Alamanda Motuga
- Full name: Alamanda Lolo Motuga
- Born: 11 September 1994 (age 31) Auckland, New Zealand
- Height: 1.88 m (6 ft 2 in)
- Weight: 111 kg (245 lb; 17 st 7 lb)
- School: Manurewa High School

Rugby union career
- Position: Flanker
- Current team: Counties Manukau, Moana Pasifika

Senior career
- Years: Team / Apps / (Points)
- 2020–: Counties Manukau / 10 / (30)
- 2022–: Moana Pasifika / 17 / (15)
- Correct as of 28 August 2023

International career
- Years: Team / Apps / (Points)
- 2019–: Samoa / 5 / (10)
- Correct as of 28 August 2023

National sevens team
- Years: Team /  / Comps
- 2016–: Samoa /  / 37
- Correct as of 28 August 2023

= Alamanda Motuga =

Samoan rugby union player

Alamanda Lolo Motuga (born 11 September 1994) is a professional rugby union player who plays as a flanker for Super Rugby club Moana Pasifika. Born in New Zealand, he represents Samoa at international level after qualifying on ancestry grounds.

== Early life ==
Motuga was educated at Manurewa High School in Auckland, New Zealand. He began playing rugby for Manurewa in the Counties-Manukau Amateur Federation Championship. He also played rugby sevens with the Auckland Marist team.

== Club career ==
In 2020 he joined the squad for the 2020 Mitre 10 Cup. In November 2020 he represented Moana Pasifika in their inaugural match against the Māori All Blacks. In October 2021 he signed to Moana Pacifica for the 2022 season.

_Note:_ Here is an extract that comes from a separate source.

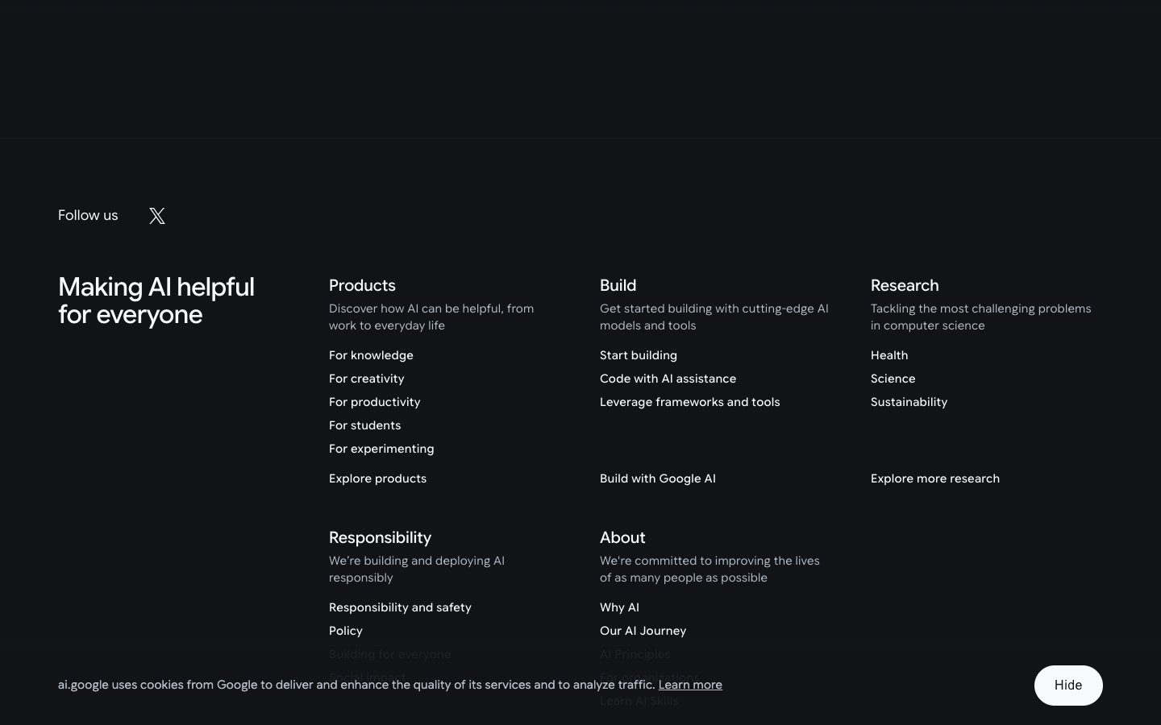Open the X (Twitter) social icon
The height and width of the screenshot is (725, 1161).
point(157,216)
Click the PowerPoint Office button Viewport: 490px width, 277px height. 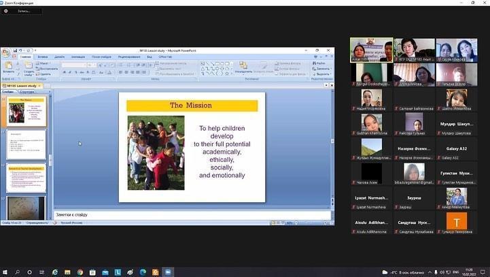pos(5,52)
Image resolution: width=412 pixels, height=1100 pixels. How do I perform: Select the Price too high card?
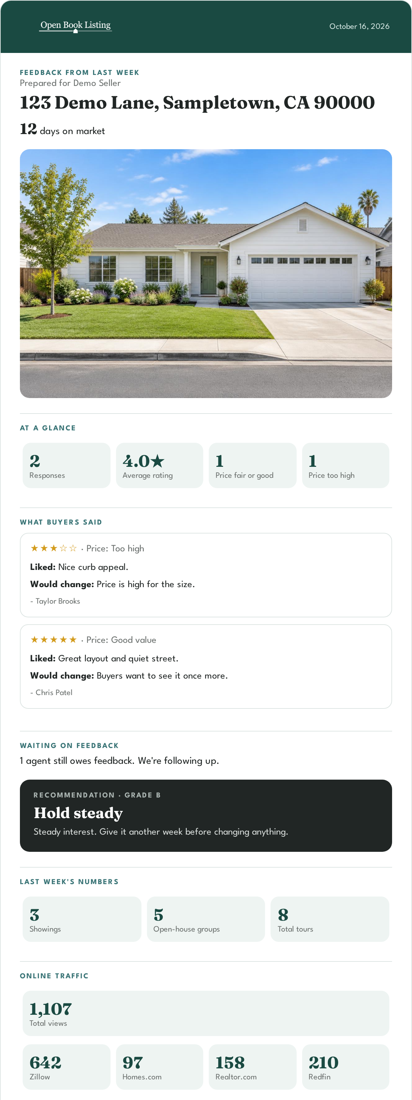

== International career ==
In February 2016 he was selected for the Samoa national rugby sevens team to play in the Las Vegas and Vancouver legs of the 2015–16 World Rugby Sevens Series. In May 2016 he was part of the Samoan team that won the 2016 Paris Sevens. He went on to represent Samoa in 36 sevens competitions from 2016.

In July 2019 he was selected for the Samoa national rugby union team for the 2019 World Rugby Pacific Nations Cup, making his debut for the national side against Tonga. His performances for Samoa and Samoa Sevens earned him a call-up to the Samoa squad for the 2019 Rugby World Cup as a replacement for Afa Amosa.

He competed for Samoa at the 2024 Summer Olympics in Paris.